Foundation for full autonomy. Because the coordinate frame aligns with the net cage via the reflective anchor, the robot can directly map which areas of the net surface have been cleaned—enabling closed-loop cleaning coverage algorithms.
5.5. Future Research Directions
The experimental findings highlight several important directions for future improvement:
Visual enhancement under turbidity. Apply underwater image restoration, learning-based dehazing, and bubble suppression to improve feature extraction in degraded scenes [
35,
36].
Use of active visual beacons (LED markers). Yellow or green LED fiducials offer higher robustness under low-light and turbid conditions.
Improved vehicle stability. Integration with crawler-type robots or mesh-gripping mechanisms can resist currents and prevent displacement away from the cage.
Adaptive multi-sensor fusion. Dynamically down-weight visual factors during severe visual degradation and rely more on inertial and depth cues.
Long-term trials in ocean cages. Extended mission evaluation is needed to assess long-range consistency and robustness under fully realistic conditions.
Effects of water droplets and housing design. Adding hydrophobic coatings or active wipers can reduce droplet interference during surface transitions.
6. Conclusions
This study addressed the localization challenge for underwater net-cleaning robots operating in GNSS-denied aquaculture environments. A lightweight and cost-effective Visual–Inertial–Depth (VID) fusion framework was developed by extending VINS-Fusion with a pressure-depth factor for enhanced Z-axis observability, a reflective-anchor-assisted initialization strategy for stable global alignment, and tightly coupled stereo–IMU fusion for robust metric estimation. The system was implemented in real time (20 Hz) on a Jetson Orin NX, forming a practical and deployable multi-sensor solution using only commercial off-the-shelf components.
The proposed framework was validated progressively in air, indoor tanks, outdoor net-cage pools, and real ocean aquaculture cages. Across structured environments, the system demonstrated stable operation with mean ACE values of 0.05–0.16 m, maximum errors below 0.2 m, and loop-closure drift (LCD) within ≤0.5 m per 5 m—satisfying task-level requirements for cleaning coverage planning. In open-sea conditions, performance degraded due to currents, turbidity, bubble interference, and droplet occlusion, yielding an LCD of approximately 1.32 m over a 16.05 m trajectory (8.3%). Nevertheless, the fused depth and IMU cues effectively prevented unbounded divergence, confirming the robustness and practicality of the approach under harsh, real-world disturbances.

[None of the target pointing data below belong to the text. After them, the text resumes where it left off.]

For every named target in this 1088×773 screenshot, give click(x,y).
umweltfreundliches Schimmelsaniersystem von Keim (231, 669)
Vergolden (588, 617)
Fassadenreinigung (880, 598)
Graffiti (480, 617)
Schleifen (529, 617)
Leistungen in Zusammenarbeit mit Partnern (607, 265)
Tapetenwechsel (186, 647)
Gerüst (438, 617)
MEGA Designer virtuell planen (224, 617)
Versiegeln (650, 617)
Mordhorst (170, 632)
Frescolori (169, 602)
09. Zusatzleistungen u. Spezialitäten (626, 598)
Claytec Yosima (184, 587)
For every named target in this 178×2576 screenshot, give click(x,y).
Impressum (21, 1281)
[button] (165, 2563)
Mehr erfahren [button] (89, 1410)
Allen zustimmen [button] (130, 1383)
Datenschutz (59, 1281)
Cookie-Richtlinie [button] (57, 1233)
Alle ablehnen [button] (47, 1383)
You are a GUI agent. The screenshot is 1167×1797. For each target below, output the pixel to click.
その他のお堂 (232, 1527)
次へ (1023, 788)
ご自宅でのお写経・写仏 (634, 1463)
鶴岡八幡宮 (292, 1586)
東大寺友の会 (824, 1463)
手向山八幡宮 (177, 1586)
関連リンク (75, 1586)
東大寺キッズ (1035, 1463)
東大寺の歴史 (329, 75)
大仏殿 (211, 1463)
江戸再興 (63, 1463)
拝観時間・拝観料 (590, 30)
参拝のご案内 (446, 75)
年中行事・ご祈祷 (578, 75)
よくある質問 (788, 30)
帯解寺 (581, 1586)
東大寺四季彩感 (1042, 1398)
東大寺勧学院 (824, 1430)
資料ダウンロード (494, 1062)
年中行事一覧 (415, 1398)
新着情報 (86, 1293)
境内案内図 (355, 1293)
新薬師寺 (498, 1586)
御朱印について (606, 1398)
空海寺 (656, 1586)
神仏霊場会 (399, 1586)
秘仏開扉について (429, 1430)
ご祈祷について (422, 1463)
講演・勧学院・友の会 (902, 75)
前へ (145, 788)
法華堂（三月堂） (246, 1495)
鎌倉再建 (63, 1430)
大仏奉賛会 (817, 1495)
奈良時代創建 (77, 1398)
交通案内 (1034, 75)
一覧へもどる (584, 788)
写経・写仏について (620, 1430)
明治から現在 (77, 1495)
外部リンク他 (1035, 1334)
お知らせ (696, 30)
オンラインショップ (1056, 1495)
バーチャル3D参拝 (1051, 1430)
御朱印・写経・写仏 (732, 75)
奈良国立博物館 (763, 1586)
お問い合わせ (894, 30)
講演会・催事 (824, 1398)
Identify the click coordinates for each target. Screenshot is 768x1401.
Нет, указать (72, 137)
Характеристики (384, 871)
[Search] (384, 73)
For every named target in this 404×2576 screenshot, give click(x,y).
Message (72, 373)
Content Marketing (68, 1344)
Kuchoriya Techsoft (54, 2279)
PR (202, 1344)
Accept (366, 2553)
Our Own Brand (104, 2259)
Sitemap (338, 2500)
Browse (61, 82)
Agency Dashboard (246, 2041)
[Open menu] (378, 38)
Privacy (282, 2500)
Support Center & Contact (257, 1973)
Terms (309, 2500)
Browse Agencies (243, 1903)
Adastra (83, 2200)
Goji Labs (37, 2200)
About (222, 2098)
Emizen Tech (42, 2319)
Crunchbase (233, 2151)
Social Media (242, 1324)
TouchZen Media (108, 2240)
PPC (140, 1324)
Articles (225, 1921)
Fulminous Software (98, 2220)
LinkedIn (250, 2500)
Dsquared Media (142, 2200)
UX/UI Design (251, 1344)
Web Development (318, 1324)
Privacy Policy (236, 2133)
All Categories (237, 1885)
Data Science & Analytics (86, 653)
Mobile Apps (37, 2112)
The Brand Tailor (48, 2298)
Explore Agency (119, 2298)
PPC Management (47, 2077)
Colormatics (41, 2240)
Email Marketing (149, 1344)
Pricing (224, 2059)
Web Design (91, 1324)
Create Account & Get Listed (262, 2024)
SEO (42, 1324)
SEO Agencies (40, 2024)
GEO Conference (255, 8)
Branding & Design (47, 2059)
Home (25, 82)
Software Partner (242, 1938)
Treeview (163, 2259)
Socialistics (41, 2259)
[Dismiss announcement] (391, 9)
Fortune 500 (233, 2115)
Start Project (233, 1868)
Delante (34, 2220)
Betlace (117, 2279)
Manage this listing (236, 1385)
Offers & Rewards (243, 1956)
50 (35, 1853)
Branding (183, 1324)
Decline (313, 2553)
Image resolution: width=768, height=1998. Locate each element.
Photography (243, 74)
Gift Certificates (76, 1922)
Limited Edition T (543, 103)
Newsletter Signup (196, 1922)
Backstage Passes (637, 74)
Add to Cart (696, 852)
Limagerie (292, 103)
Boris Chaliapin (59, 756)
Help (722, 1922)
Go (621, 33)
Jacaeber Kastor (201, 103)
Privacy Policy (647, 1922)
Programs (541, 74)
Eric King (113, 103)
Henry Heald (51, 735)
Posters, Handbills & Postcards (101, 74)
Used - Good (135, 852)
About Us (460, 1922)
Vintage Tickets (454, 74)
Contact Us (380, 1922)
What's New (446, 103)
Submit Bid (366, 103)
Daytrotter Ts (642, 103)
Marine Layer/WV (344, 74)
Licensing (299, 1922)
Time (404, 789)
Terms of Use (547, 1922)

Future work will focus on extending field trials to full-scale sea cages for long-term evaluation; developing lightweight and adaptive fusion algorithms to down-weight unreliable visual cues; introducing LED beacons or active anchors for improved performance under weak textures; and integrating the method with crawler-based cleaning robots equipped with cage-gripping mechanisms to counteract current-induced displacement. Additional improvements targeting initialization stability, bubble mitigation, and optical clarity will further enhance the system’s resilience.
In summary, the proposed VID framework provides accurate, real-time, and low-cost localization for structured aquaculture cages, while ocean trials offer actionable insights for future refinement. Continued advancements along these directions will strengthen robustness and support reliable automation of underwater net-cleaning operations in real farming environments.